(Dataset content)

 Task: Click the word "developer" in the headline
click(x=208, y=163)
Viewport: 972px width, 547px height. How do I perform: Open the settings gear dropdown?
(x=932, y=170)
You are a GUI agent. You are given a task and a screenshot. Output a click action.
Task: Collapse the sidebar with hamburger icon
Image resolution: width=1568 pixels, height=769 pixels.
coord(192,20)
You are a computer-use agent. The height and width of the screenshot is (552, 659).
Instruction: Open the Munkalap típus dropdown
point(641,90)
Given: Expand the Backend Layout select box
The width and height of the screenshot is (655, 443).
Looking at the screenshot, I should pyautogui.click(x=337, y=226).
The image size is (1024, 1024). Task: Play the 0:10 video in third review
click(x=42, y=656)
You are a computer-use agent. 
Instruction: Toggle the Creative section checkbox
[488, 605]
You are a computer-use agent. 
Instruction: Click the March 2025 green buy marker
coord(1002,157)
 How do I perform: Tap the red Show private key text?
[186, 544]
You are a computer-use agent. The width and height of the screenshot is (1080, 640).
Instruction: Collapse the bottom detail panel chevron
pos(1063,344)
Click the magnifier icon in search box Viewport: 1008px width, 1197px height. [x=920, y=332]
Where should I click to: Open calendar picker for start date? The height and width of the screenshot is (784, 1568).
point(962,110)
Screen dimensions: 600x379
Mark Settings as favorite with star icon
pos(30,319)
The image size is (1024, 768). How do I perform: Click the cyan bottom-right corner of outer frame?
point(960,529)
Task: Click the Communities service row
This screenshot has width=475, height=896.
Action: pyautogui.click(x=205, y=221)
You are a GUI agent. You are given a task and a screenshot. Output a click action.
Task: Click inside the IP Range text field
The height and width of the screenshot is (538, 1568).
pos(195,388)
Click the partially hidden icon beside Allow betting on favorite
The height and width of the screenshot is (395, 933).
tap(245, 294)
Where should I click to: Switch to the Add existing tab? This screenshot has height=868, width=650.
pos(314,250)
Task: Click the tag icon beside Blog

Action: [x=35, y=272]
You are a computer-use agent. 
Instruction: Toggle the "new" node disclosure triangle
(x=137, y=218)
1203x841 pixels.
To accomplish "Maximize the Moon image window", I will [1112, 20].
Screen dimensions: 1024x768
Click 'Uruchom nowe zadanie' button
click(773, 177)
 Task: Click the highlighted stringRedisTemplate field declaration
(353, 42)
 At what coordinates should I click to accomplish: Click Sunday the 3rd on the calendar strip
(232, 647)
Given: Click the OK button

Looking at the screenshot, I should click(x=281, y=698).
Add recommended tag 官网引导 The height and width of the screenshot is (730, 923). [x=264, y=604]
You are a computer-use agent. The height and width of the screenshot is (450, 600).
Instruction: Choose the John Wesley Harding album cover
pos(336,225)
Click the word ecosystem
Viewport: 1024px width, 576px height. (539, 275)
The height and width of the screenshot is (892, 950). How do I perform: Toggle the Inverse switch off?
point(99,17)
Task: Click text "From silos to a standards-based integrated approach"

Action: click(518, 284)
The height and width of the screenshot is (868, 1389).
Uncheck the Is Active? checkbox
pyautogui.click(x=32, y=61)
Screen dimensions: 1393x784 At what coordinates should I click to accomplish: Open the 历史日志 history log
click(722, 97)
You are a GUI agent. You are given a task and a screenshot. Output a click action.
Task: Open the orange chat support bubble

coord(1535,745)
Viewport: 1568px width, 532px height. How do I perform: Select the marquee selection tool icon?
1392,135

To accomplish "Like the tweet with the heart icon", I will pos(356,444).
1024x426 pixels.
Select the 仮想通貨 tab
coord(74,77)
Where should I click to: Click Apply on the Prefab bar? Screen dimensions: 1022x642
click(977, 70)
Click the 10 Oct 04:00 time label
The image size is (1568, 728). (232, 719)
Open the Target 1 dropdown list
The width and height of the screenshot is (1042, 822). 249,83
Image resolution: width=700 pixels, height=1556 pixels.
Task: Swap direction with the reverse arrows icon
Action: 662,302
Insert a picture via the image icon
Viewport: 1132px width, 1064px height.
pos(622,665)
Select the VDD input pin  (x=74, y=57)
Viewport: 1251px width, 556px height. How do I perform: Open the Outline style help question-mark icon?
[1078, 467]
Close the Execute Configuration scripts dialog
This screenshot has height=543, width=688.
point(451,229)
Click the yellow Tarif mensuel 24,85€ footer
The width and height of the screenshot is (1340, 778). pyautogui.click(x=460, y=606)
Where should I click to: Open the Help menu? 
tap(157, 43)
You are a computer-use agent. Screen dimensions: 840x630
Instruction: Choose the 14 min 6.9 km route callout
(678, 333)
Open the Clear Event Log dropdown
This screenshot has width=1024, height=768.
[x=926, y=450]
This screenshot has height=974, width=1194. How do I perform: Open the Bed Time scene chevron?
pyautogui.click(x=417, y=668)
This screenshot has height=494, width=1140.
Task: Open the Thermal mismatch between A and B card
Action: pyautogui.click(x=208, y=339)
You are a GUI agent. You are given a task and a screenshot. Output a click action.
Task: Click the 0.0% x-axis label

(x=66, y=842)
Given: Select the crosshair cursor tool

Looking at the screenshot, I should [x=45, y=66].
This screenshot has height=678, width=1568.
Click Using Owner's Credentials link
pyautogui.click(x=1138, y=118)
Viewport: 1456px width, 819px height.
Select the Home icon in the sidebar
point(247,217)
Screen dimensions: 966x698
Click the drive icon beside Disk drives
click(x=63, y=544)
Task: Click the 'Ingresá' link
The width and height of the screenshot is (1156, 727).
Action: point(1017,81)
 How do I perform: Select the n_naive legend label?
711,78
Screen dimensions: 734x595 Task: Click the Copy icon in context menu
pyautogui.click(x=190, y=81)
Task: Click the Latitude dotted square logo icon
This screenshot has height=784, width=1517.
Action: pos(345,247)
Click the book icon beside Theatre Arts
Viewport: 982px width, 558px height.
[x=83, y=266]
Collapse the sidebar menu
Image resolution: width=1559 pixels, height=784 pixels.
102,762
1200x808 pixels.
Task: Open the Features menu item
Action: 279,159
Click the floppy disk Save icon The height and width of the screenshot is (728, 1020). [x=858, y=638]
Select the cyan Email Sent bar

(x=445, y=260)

(End Dataset content)

== What is required ==
Copy all the entries verbatim.

== Your response ==
 Task: Click the word "developer" in the headline
click(x=208, y=163)
Viewport: 972px width, 547px height. How do I perform: Open the settings gear dropdown?
(x=932, y=170)
You are a GUI agent. You are given a task and a screenshot. Output a click action.
Task: Collapse the sidebar with hamburger icon
Image resolution: width=1568 pixels, height=769 pixels.
coord(192,20)
You are a computer-use agent. The height and width of the screenshot is (552, 659).
Instruction: Open the Munkalap típus dropdown
point(641,90)
Given: Expand the Backend Layout select box
The width and height of the screenshot is (655, 443).
Looking at the screenshot, I should pyautogui.click(x=337, y=226).
The image size is (1024, 1024). Task: Play the 0:10 video in third review
click(x=42, y=656)
You are a computer-use agent. 
Instruction: Toggle the Creative section checkbox
[488, 605]
You are a computer-use agent. 
Instruction: Click the March 2025 green buy marker
coord(1002,157)
 How do I perform: Tap the red Show private key text?
[186, 544]
You are a computer-use agent. The width and height of the screenshot is (1080, 640).
Instruction: Collapse the bottom detail panel chevron
pos(1063,344)
Click the magnifier icon in search box Viewport: 1008px width, 1197px height. [x=920, y=332]
Where should I click to: Open calendar picker for start date? The height and width of the screenshot is (784, 1568).
point(962,110)
Screen dimensions: 600x379
Mark Settings as favorite with star icon
pos(30,319)
The image size is (1024, 768). How do I perform: Click the cyan bottom-right corner of outer frame?
point(960,529)
Task: Click the Communities service row
This screenshot has width=475, height=896.
Action: pyautogui.click(x=205, y=221)
You are a GUI agent. You are given a task and a screenshot. Output a click action.
Task: Click inside the IP Range text field
The height and width of the screenshot is (538, 1568).
pos(195,388)
Click the partially hidden icon beside Allow betting on favorite
The height and width of the screenshot is (395, 933).
tap(245, 294)
Where should I click to: Switch to the Add existing tab? This screenshot has height=868, width=650.
pos(314,250)
Task: Click the tag icon beside Blog

Action: [x=35, y=272]
You are a computer-use agent. 
Instruction: Toggle the "new" node disclosure triangle
(x=137, y=218)
1203x841 pixels.
To accomplish "Maximize the Moon image window", I will [1112, 20].
Screen dimensions: 1024x768
Click 'Uruchom nowe zadanie' button
click(773, 177)
 Task: Click the highlighted stringRedisTemplate field declaration
(353, 42)
 At what coordinates should I click to accomplish: Click Sunday the 3rd on the calendar strip
(232, 647)
Given: Click the OK button

Looking at the screenshot, I should click(x=281, y=698).
Add recommended tag 官网引导 The height and width of the screenshot is (730, 923). [x=264, y=604]
You are a computer-use agent. The height and width of the screenshot is (450, 600).
Instruction: Choose the John Wesley Harding album cover
pos(336,225)
Click the word ecosystem
Viewport: 1024px width, 576px height. (539, 275)
The height and width of the screenshot is (892, 950). How do I perform: Toggle the Inverse switch off?
point(99,17)
Task: Click text "From silos to a standards-based integrated approach"

Action: click(518, 284)
The height and width of the screenshot is (868, 1389).
Uncheck the Is Active? checkbox
pyautogui.click(x=32, y=61)
Screen dimensions: 1393x784 At what coordinates should I click to accomplish: Open the 历史日志 history log
click(722, 97)
You are a GUI agent. You are given a task and a screenshot. Output a click action.
Task: Open the orange chat support bubble

coord(1535,745)
Viewport: 1568px width, 532px height. How do I perform: Select the marquee selection tool icon?
1392,135

To accomplish "Like the tweet with the heart icon", I will pos(356,444).
1024x426 pixels.
Select the 仮想通貨 tab
coord(74,77)
Where should I click to: Click Apply on the Prefab bar? Screen dimensions: 1022x642
click(977, 70)
Click the 10 Oct 04:00 time label
The image size is (1568, 728). (232, 719)
Open the Target 1 dropdown list
The width and height of the screenshot is (1042, 822). 249,83
Image resolution: width=700 pixels, height=1556 pixels.
Task: Swap direction with the reverse arrows icon
Action: 662,302
Insert a picture via the image icon
Viewport: 1132px width, 1064px height.
pos(622,665)
Select the VDD input pin  (x=74, y=57)
Viewport: 1251px width, 556px height. How do I perform: Open the Outline style help question-mark icon?
[1078, 467]
Close the Execute Configuration scripts dialog
This screenshot has height=543, width=688.
point(451,229)
Click the yellow Tarif mensuel 24,85€ footer
The width and height of the screenshot is (1340, 778). pyautogui.click(x=460, y=606)
Where should I click to: Open the Help menu? 
tap(157, 43)
You are a computer-use agent. Screen dimensions: 840x630
Instruction: Choose the 14 min 6.9 km route callout
(678, 333)
Open the Clear Event Log dropdown
This screenshot has width=1024, height=768.
[x=926, y=450]
This screenshot has height=974, width=1194. How do I perform: Open the Bed Time scene chevron?
pyautogui.click(x=417, y=668)
This screenshot has height=494, width=1140.
Task: Open the Thermal mismatch between A and B card
Action: pyautogui.click(x=208, y=339)
You are a GUI agent. You are given a task and a screenshot. Output a click action.
Task: Click the 0.0% x-axis label

(x=66, y=842)
Given: Select the crosshair cursor tool

Looking at the screenshot, I should [x=45, y=66].
This screenshot has height=678, width=1568.
Click Using Owner's Credentials link
pyautogui.click(x=1138, y=118)
Viewport: 1456px width, 819px height.
Select the Home icon in the sidebar
point(247,217)
Screen dimensions: 966x698
Click the drive icon beside Disk drives
click(x=63, y=544)
Task: Click the 'Ingresá' link
The width and height of the screenshot is (1156, 727).
Action: point(1017,81)
 How do I perform: Select the n_naive legend label?
711,78
Screen dimensions: 734x595 Task: Click the Copy icon in context menu
pyautogui.click(x=190, y=81)
Task: Click the Latitude dotted square logo icon
This screenshot has height=784, width=1517.
Action: pos(345,247)
Click the book icon beside Theatre Arts
Viewport: 982px width, 558px height.
[x=83, y=266]
Collapse the sidebar menu
Image resolution: width=1559 pixels, height=784 pixels.
102,762
1200x808 pixels.
Task: Open the Features menu item
Action: 279,159
Click the floppy disk Save icon The height and width of the screenshot is (728, 1020). [x=858, y=638]
Select the cyan Email Sent bar

(x=445, y=260)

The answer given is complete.